____ Material supplied

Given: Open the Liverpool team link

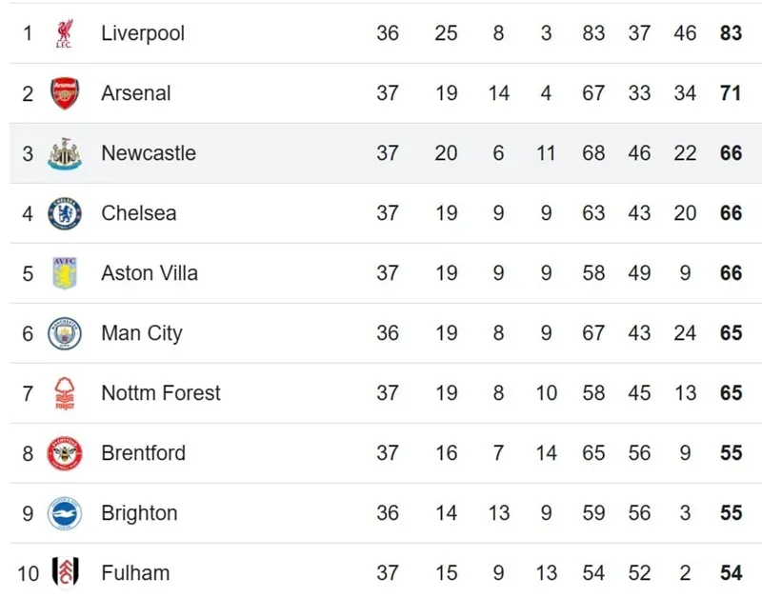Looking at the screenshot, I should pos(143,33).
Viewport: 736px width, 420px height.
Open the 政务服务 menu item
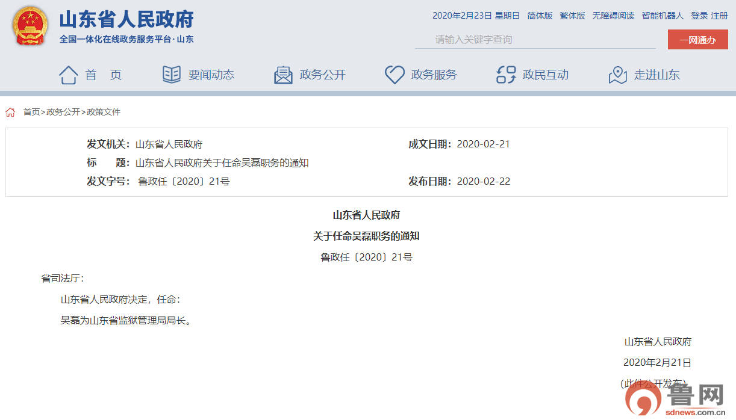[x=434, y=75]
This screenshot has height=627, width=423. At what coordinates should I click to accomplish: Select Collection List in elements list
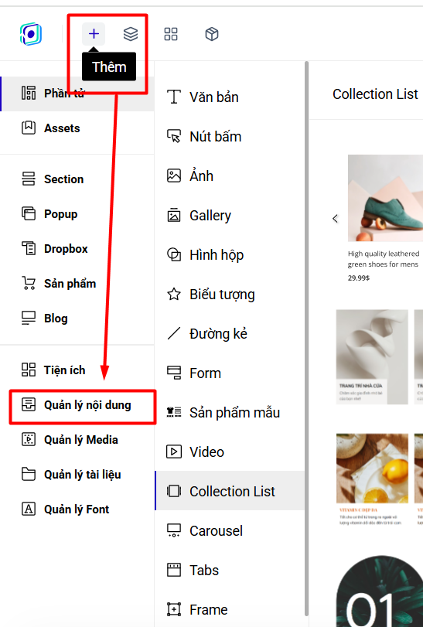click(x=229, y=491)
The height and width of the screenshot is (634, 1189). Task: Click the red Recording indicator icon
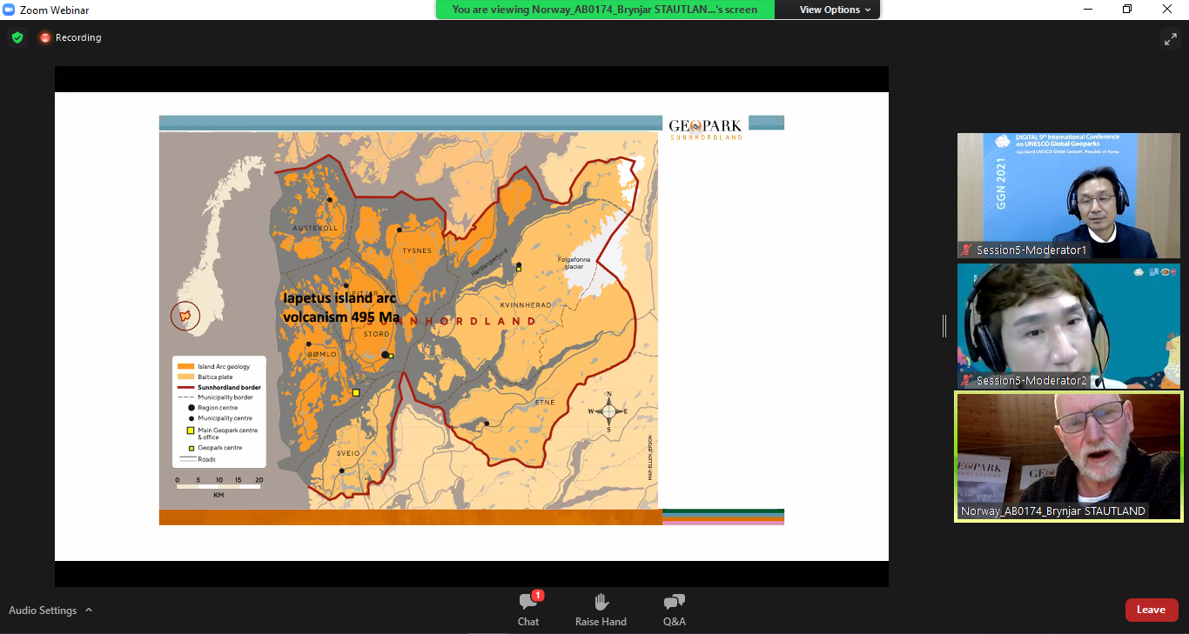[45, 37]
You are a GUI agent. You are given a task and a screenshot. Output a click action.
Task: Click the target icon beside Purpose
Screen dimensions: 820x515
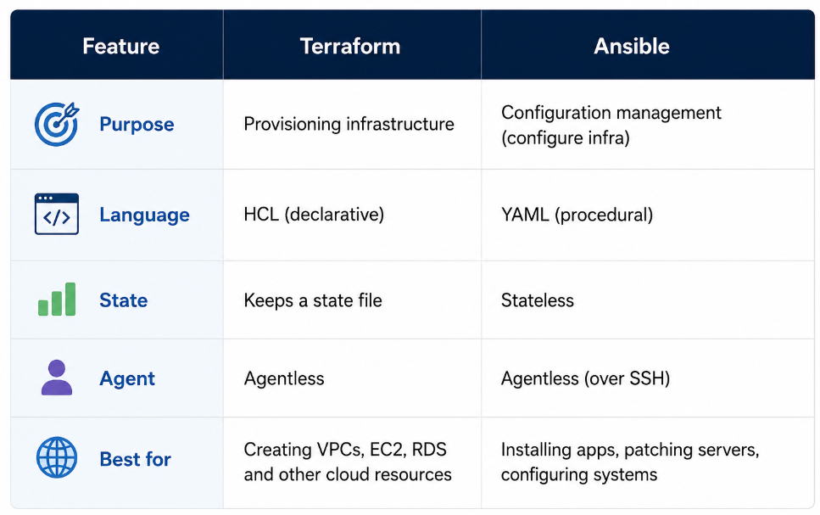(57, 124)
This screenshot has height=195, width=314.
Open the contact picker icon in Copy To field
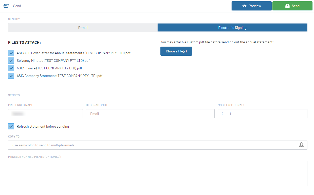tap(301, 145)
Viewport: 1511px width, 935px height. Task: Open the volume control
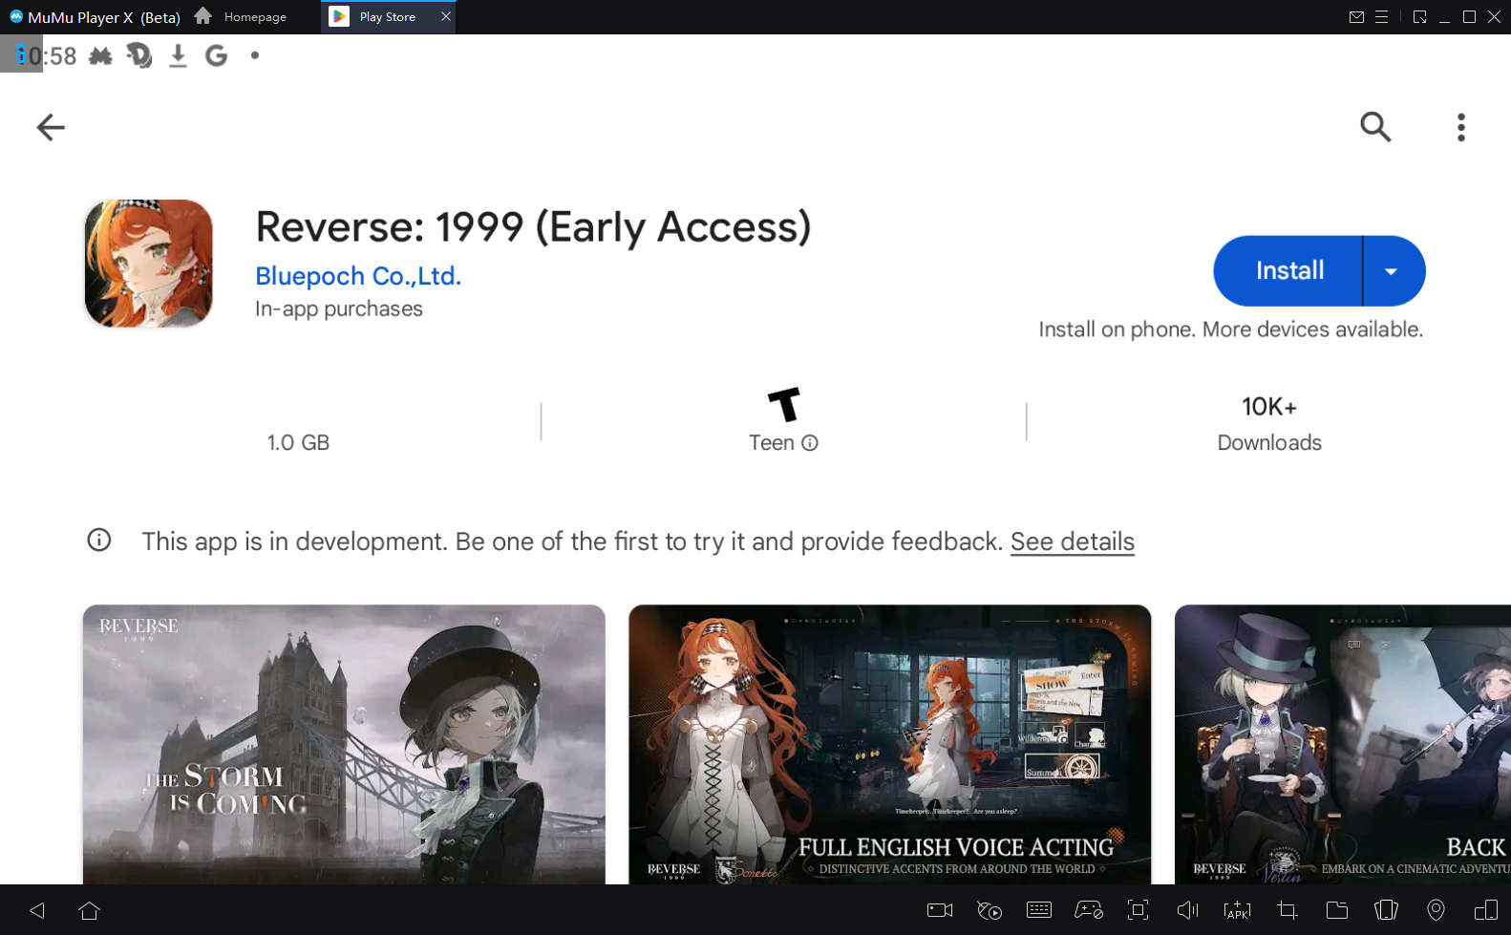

________

## Exercise goal
Wherever an image appears, omit it; copy the rest of the records exactly.

## Problem solution
Given: Open the Liverpool team link

Looking at the screenshot, I should pos(143,33).
Viewport: 736px width, 420px height.
Open the 政务服务 menu item
[x=434, y=75]
This screenshot has height=627, width=423. At what coordinates should I click to accomplish: Select Collection List in elements list
click(x=229, y=491)
The height and width of the screenshot is (634, 1189). Task: Click the red Recording indicator icon
[45, 37]
You are a GUI agent. You are given a task and a screenshot. Output a click action.
Task: Click the target icon beside Purpose
Screen dimensions: 820x515
(57, 124)
This screenshot has height=195, width=314.
Open the contact picker icon in Copy To field
tap(301, 145)
Viewport: 1511px width, 935px height. Task: Open the volume control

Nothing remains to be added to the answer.